Mais c’est tout de même dans une gentille guerre que nous nous aventurons, il faut donc de l’équipement, combi, armes, le parfait kit du petit soldat. Mais pas avant de connaitre les règles, nous avons beau nous trouver sur un terrain de jeu géant, reste que les armes peuvent être dévastatrice si mal utilisées elles sont. Après avoir signé la petite assurance qui fait du bien aux organisateurs, nous voilà partis sur le terrain, notre « sergent-chef » habitué à voir de petits nouveaux nous cadre sympathiquement avant de nous lancer sur notre premier terrain, présenté comme un bête assaut de deux équipes l’une sur l’autre. Mais après ce bête assaut, on nous propose différents scénarios, tel que la prise de fort, une équipe s’occupe de l’assaut, une autre de la défense, puis inversement, enfin le développement stratégique attendu. Après avoir enchainé quelques parties – les balles disparaissent bien vite – certains se sont retrouvées avec bleus et blessures, les balles ont beau être pleines de peinture, c’est qu’elles vont vite ces saloperies vertes! Mais le summum, reste notre dernière partie, où au lieu de se retrouver entre nous, nous nous sommes retrouvés face à une équipe bien mieux entraînée et équipée que nous. L’expérience étant le facteur le plus impressionnant, prenant la forme d’une capture de château, ce fut le véritable massacre. Dernier rescapé, c’est comme une véritable volaille que je me suis fais toucher. Après la guerre, le repos. Mais c’était bien loin du repos voulut, car attaqué par un ancien légionnaire au slip rouge – signe distinctif indéniable -, c’est surtout face à son odeur alcoolisé que nous nous sommes retrouvé. Mais pas de quoi s’alarmer, si la situation tirée tout droit sortie d’une mauvaise série est bien arrivé, elle s’est finie et déroulée de la même manière : tout fini bien!

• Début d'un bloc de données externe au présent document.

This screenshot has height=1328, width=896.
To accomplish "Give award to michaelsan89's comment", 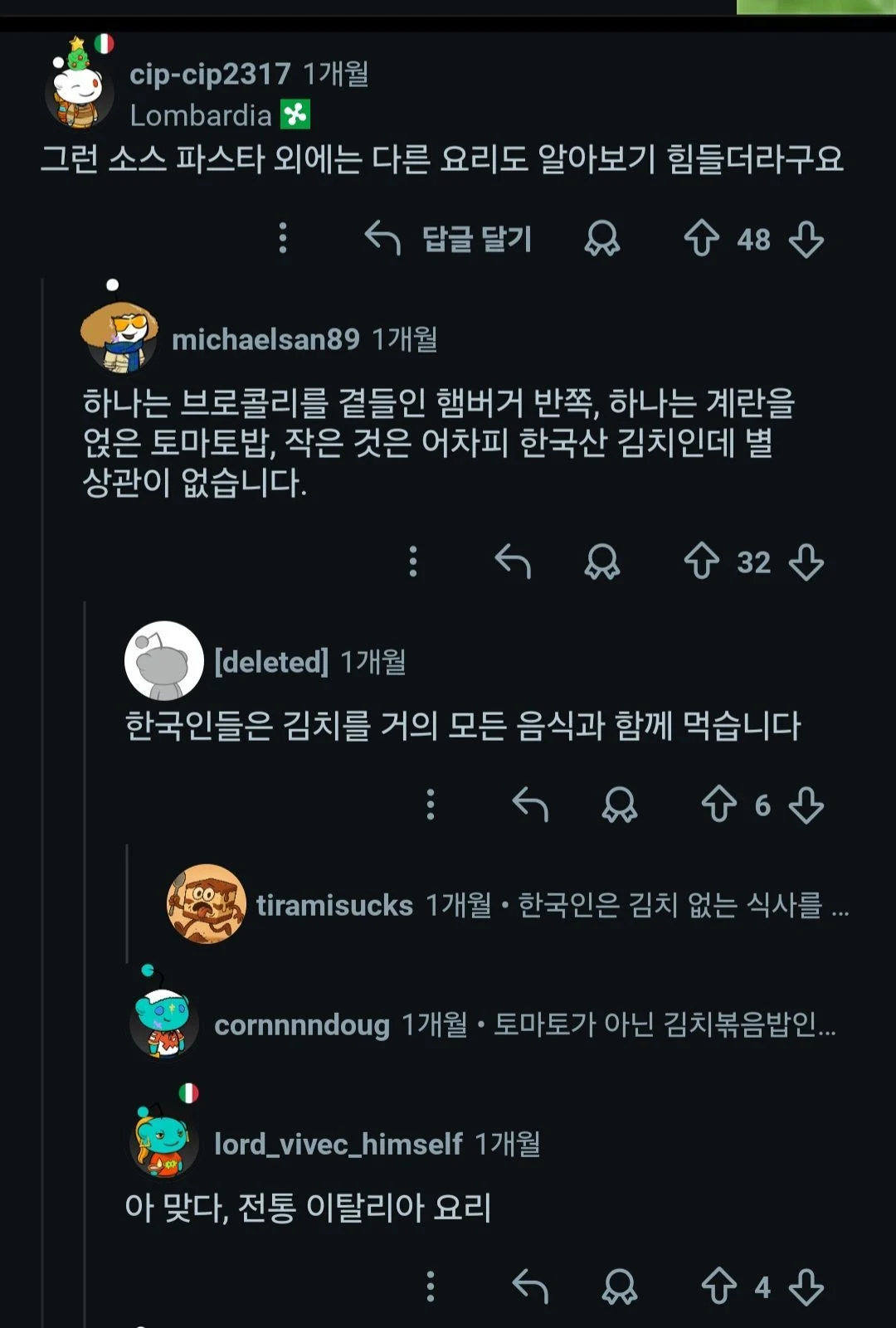I will coord(601,562).
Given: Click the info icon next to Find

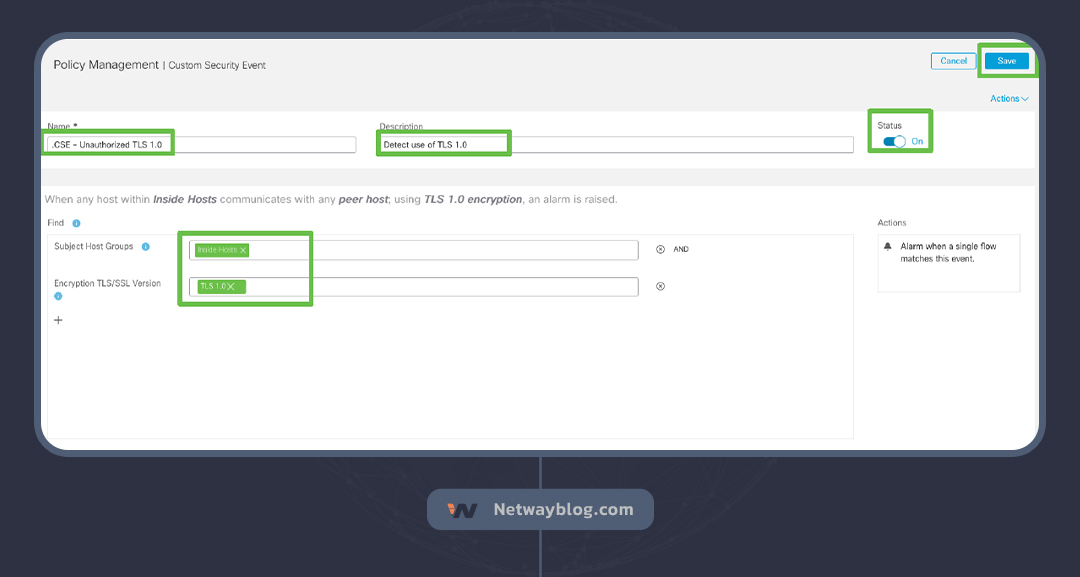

Une belle journée en somme, mais j’avouerais, sans paraitre conformiste ou toute autre connerie du genre, que cette expérience m’a donné envie d’achever un dossier me tenant un coeur depuis un certain moment, parti sur l’un des slogans qu’affichait Battlefield 3 à sa sortie, où se trouve la frontière entre le jeu-vidéo et la réalité? Pourquoi cette course au graphisme les plus poussés? Dans tout les cas, un grand merci à Way To Blue pour l’organisation de cet évènement, ainsi qu’à Warner, mais surtout à Diraen pour sa couverture de l’évènement, sans elle, pas de photo, pas de partage, merci!